> _The task_
Your answer should be the lines from the one with "Image resolution: width=1098" to the end of the data below, both included, exact and free of pictures.

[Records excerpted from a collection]
################

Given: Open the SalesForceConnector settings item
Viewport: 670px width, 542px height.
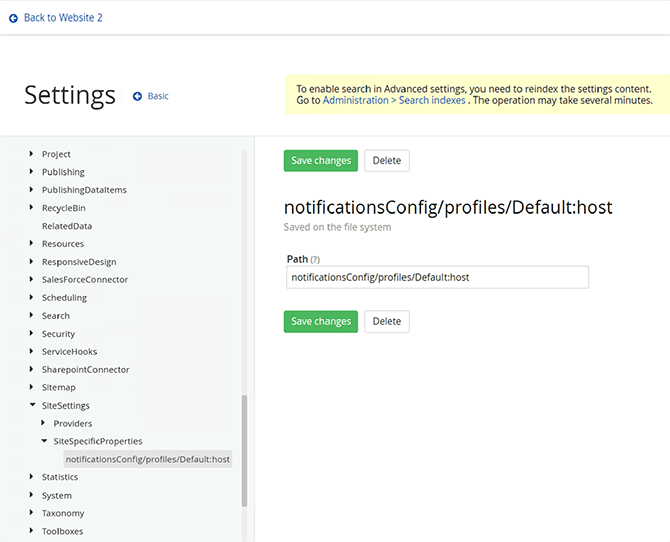Looking at the screenshot, I should pos(85,280).
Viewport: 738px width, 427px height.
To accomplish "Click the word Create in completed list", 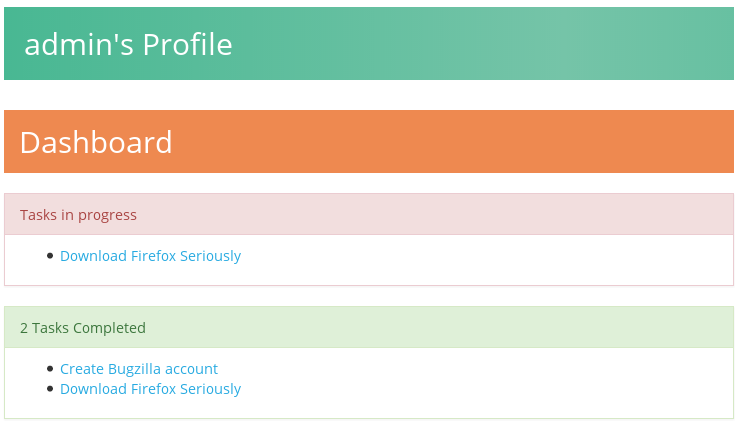I will pos(81,369).
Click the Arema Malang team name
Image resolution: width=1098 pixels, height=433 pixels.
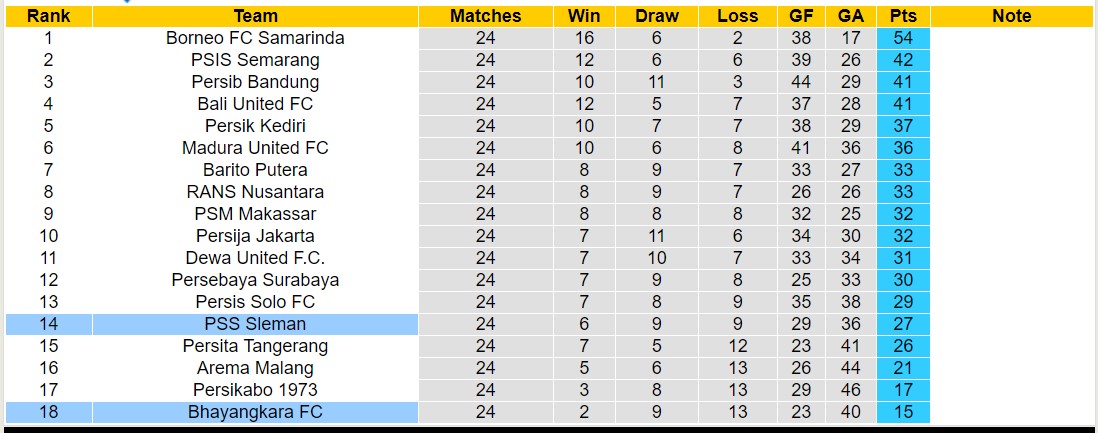255,368
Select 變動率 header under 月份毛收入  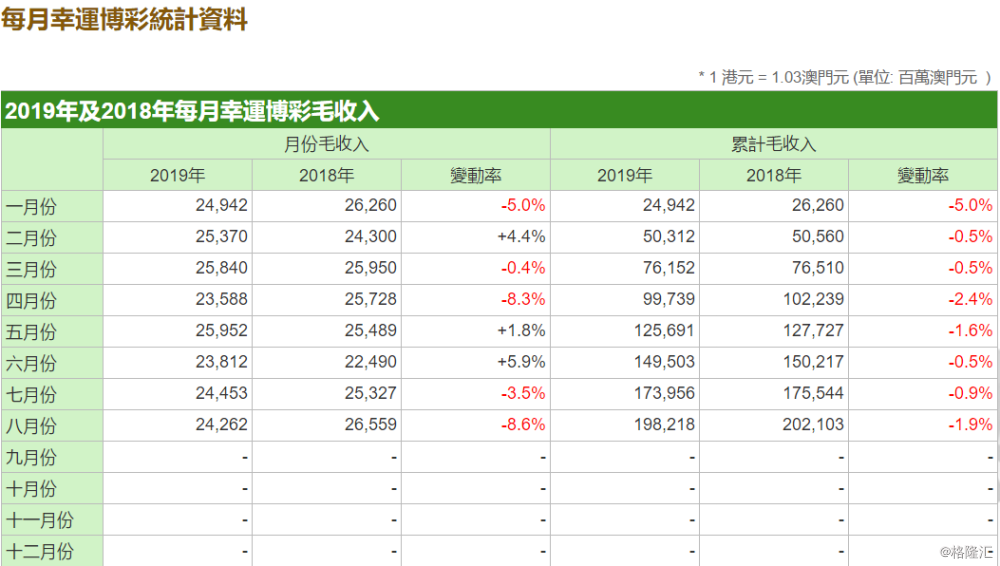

################

> _Response below_
Image resolution: width=1098 pixels, height=433 pixels.
255,368
Select 變動率 header under 月份毛收入  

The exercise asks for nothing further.